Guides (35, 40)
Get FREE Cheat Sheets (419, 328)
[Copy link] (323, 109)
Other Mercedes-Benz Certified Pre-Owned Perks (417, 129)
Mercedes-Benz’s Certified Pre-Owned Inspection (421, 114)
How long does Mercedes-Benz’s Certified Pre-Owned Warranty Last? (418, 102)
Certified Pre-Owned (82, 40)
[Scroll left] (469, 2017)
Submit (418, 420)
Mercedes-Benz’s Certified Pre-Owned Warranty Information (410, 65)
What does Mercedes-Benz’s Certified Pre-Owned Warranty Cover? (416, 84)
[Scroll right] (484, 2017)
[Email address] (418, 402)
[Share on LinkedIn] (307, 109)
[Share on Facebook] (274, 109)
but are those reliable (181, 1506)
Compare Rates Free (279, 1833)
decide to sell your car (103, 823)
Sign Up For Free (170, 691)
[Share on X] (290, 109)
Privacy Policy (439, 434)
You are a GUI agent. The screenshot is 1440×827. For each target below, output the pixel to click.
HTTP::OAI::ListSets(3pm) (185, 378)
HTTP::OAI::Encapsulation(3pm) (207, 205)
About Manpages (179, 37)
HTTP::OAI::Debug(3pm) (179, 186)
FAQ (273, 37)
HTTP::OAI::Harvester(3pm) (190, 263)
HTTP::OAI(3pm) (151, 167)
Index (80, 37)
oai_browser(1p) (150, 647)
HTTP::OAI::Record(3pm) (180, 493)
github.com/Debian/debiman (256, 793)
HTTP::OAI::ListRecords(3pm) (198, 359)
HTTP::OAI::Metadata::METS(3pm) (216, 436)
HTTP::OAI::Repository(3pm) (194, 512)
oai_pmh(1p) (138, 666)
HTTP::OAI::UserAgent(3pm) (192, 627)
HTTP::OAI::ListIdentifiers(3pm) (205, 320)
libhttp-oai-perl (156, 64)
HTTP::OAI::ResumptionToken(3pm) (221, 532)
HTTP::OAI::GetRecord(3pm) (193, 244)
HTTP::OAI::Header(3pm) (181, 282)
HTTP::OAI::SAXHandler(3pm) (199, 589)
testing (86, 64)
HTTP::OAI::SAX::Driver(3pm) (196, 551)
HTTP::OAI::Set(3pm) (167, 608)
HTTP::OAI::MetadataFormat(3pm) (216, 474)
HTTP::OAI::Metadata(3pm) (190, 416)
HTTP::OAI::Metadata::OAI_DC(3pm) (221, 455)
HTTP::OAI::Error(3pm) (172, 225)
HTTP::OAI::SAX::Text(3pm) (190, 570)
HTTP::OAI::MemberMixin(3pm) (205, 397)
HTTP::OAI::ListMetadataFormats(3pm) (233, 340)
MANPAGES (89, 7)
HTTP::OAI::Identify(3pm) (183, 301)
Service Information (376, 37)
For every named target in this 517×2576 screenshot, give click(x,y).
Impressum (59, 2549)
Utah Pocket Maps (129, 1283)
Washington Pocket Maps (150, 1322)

+===+

### TASK DIRECTIONS
Rewrite all of the items with each occurrence of "Certified Pre-Owned" swapped for "CPO" and everything else left intact.

### PROBLEM SOLUTION
Guides (35, 40)
Get FREE Cheat Sheets (419, 328)
[Copy link] (323, 109)
Other Mercedes-Benz CPO Perks (417, 129)
Mercedes-Benz’s CPO Inspection (421, 114)
How long does Mercedes-Benz’s CPO Warranty Last? (418, 102)
CPO (82, 40)
[Scroll left] (469, 2017)
Submit (418, 420)
Mercedes-Benz’s CPO Warranty Information (410, 65)
What does Mercedes-Benz’s CPO Warranty Cover? (416, 84)
[Scroll right] (484, 2017)
[Email address] (418, 402)
[Share on LinkedIn] (307, 109)
[Share on Facebook] (274, 109)
but are those reliable (181, 1506)
Compare Rates Free (279, 1833)
decide to sell your car (103, 823)
Sign Up For Free (170, 691)
[Share on X] (290, 109)
Privacy Policy (439, 434)
You are a GUI agent. The screenshot is 1440×827. For each target below, output the pixel to click.
HTTP::OAI::ListSets(3pm) (185, 378)
HTTP::OAI::Encapsulation(3pm) (207, 205)
About Manpages (179, 37)
HTTP::OAI::Debug(3pm) (179, 186)
FAQ (273, 37)
HTTP::OAI::Harvester(3pm) (190, 263)
HTTP::OAI(3pm) (151, 167)
Index (80, 37)
oai_browser(1p) (150, 647)
HTTP::OAI::Record(3pm) (180, 493)
github.com/Debian/debiman (256, 793)
HTTP::OAI::ListRecords(3pm) (198, 359)
HTTP::OAI::Metadata::METS(3pm) (216, 436)
HTTP::OAI::Repository(3pm) (194, 512)
oai_pmh(1p) (138, 666)
HTTP::OAI::UserAgent(3pm) (192, 627)
HTTP::OAI::ListIdentifiers(3pm) (205, 320)
libhttp-oai-perl (156, 64)
HTTP::OAI::ResumptionToken(3pm) (221, 532)
HTTP::OAI::GetRecord(3pm) (193, 244)
HTTP::OAI::Header(3pm) (181, 282)
HTTP::OAI::SAXHandler(3pm) (199, 589)
testing (86, 64)
HTTP::OAI::SAX::Driver(3pm) (196, 551)
HTTP::OAI::Set(3pm) (167, 608)
HTTP::OAI::MetadataFormat(3pm) (216, 474)
HTTP::OAI::Metadata(3pm) (190, 416)
HTTP::OAI::Metadata::OAI_DC(3pm) (221, 455)
HTTP::OAI::Error(3pm) (172, 225)
HTTP::OAI::SAX::Text(3pm) (190, 570)
HTTP::OAI::MemberMixin(3pm) (205, 397)
HTTP::OAI::ListMetadataFormats(3pm) (233, 340)
MANPAGES (89, 7)
HTTP::OAI::Identify(3pm) (183, 301)
Service Information (376, 37)
For every named target in this 517×2576 screenshot, give click(x,y).
Impressum (59, 2549)
Utah Pocket Maps (129, 1283)
Washington Pocket Maps (150, 1322)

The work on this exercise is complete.